Decide whether each statement agrees with the article on emerald ash borer below, answering yes or no and quoting the words that settle it. 1. Emerald ash borer was identified in 2002. 2. Within 8 years of detection, about half of a community's ash trees are dead or dying. 3. Ash trees often replaced American elms that died from Dutch elm disease.

#### SELECTED TEXT ####

Spring is upon us and with the warming weather will certainly come door hangers and mailings offering the latest and greatest options for healthy lawns and happy trees and shrubs. I have never seen a “happy” tree or shrub that I was aware of, but if there are “unhappy” trees in our area, they are most certainly our ash trees. Common along street sides, community parks and home landscapes, this particular tree species (Fraxinus) was a common replacement for the many American elms that succumbed to Dutch elm disease 30-40 years ago. So here we are in 2017, with yet another invasive wiping out a monoculture we created ourselves due to a lack of imagination and diversity.
A Little Bit of EAB History
Hopefully by now most have of you have heard about emerald ash borer (EAB), an invasive insect originally from China, identified in 2002, which has wreaked havoc on ash trees across 27 states. This insect is amazingly effective at killing ash trees. Once it is detected, 80 percent of all ash trees within a community are dead or dying within 8 years. The remaining 20 percent will soon follow; to save ash trees the only option is the use of targeted insecticides for the remaining life of the tree.
To Treat or Not To Treat
This brings us back to the “home place.” If you are a homeowner in the greater Omaha metro area, from eastern Omaha to Greenwood, where EAB has been confirmed, what should you do and what things should you consider? If you’re in western Nebraska, it’s worth it to begin thinking about it as well, though the spread may take many years. I’ll warn you that this article just skims the surface of EAB management options. For more detailed information, go to http://nfs.unl.edu/nebraska-eab.

#### SOURCE DATA ####

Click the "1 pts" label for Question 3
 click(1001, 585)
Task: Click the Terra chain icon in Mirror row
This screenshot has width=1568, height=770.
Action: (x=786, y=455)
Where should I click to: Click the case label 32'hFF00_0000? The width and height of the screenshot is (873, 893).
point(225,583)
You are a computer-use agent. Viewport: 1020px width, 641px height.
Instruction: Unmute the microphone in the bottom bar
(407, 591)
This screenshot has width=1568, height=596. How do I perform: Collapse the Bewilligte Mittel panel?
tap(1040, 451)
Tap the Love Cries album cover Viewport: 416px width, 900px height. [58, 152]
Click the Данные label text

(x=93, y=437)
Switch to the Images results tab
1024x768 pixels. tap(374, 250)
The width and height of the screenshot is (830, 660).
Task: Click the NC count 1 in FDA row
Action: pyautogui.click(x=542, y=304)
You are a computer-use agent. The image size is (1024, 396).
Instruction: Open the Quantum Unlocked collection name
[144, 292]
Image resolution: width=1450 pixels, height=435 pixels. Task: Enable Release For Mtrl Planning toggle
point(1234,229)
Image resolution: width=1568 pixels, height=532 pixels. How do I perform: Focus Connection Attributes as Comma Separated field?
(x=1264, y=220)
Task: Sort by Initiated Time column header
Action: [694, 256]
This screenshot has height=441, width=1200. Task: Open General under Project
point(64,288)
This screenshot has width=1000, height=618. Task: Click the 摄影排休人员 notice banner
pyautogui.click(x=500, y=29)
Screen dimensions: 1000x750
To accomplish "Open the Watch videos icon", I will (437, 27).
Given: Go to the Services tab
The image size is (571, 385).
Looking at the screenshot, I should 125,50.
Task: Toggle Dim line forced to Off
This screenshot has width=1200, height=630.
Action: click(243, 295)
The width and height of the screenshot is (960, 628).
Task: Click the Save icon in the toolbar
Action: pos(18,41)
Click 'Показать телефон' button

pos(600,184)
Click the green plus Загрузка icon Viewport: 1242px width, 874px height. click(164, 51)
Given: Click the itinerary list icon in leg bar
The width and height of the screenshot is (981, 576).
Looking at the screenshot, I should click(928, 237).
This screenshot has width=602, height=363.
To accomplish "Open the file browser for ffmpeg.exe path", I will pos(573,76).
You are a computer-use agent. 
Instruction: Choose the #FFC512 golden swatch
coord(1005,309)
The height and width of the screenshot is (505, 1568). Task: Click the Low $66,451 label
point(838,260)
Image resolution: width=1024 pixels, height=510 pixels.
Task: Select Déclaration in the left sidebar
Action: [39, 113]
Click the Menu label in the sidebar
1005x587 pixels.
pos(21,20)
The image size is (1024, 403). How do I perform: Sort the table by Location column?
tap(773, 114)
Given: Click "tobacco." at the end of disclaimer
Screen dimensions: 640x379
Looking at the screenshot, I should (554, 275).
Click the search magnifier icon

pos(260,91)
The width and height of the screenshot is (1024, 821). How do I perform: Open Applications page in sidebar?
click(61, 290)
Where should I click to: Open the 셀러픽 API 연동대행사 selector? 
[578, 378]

####

# ANSWER AREA
1. Yes: "identified in 2002"
2. No: "80 percent of all ash trees within a community are dead or dying within 8 years"
3. Yes: "was a common replacement for the many American elms that succumbed to Dutch elm disease"